Com a compra deste importante achado, Heidemann julgava conseguir uma grande fortuna. Para o efeito, solicitou a opinião de historiadores Hugh Trever-Roper e   Gerhard L. Weinberg, espertos em História da Segunda Guerra Mundial, que, num exame superficial,  consideraram os documentos autênticos.

Vários meios de comunicação colocaram muitas reservas à autenticidade dos “Diários” (62 volumes), uma vez que Hitler era pouco dado à escrita e, nos últimos anos, tremia muito.

Em 1983, Der Stern publicou alguns extratos dos documentos adquiridos e revelou a história da descoberta que despertou um enorme interesse nos principais meios de comunicação internacionais.

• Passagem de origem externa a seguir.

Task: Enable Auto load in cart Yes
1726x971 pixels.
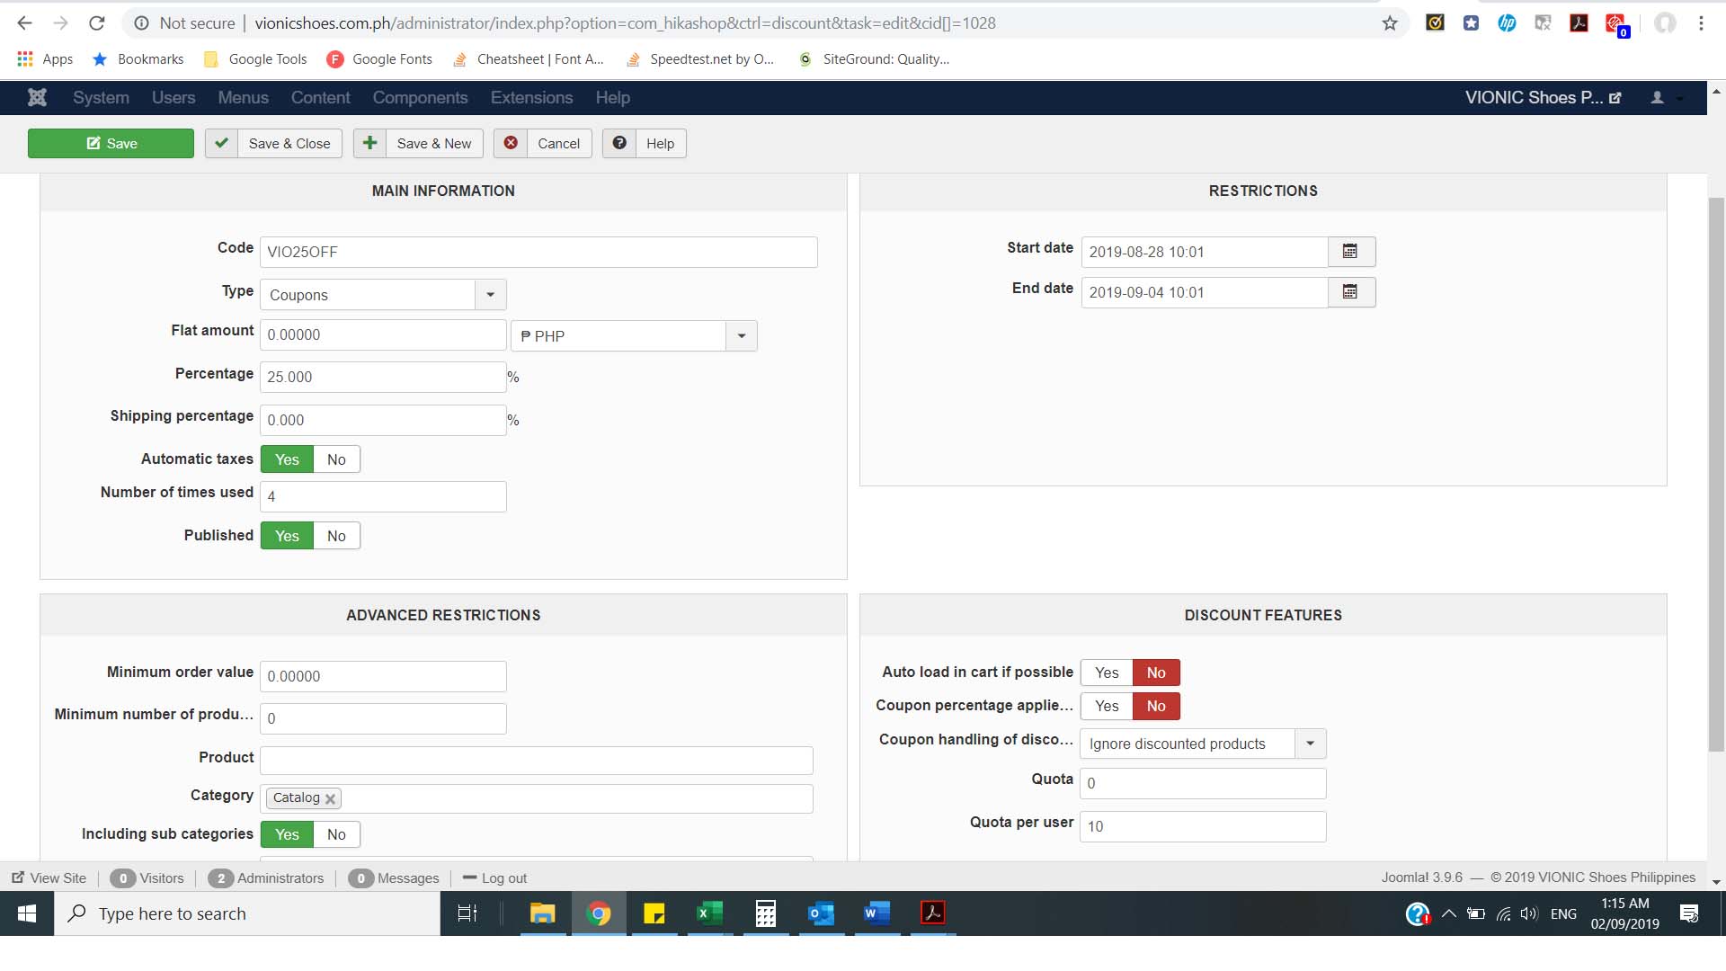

Weinberg pediu à Stern que fosse realizada uma perícia forense aos supostos “Diários”. Um grupo de especialistas do Arquivo Federal, do Serviço Federal de Investigações e do Departamento de Análise de Materiais verificaram que o papel, a tinta, a cola e a capa de encadernação em que os documentos estavam impressos foram fabricados em data posterior à morte de Hitler. O grafólogo estadunidense, Charles Hamilton, também concluiu que se tratava de uma falsificação grosseira. O autor dos “Diários” baseou-se no livro “Hitler: Discursos e Proclamações 1832-1945”,de Max Domarus, e transmitiu uma imagem benévola de Hitler que contradizia a realidade manifesta nos crimes cometidos pelo ditador.

Descoberta a fraude, Konrad Kujau, especialista em falsificações, confessou a autoria dos “Diários” e foi condenado a quatro anos e meio de prisão, juntamente com o periodista Heidemann.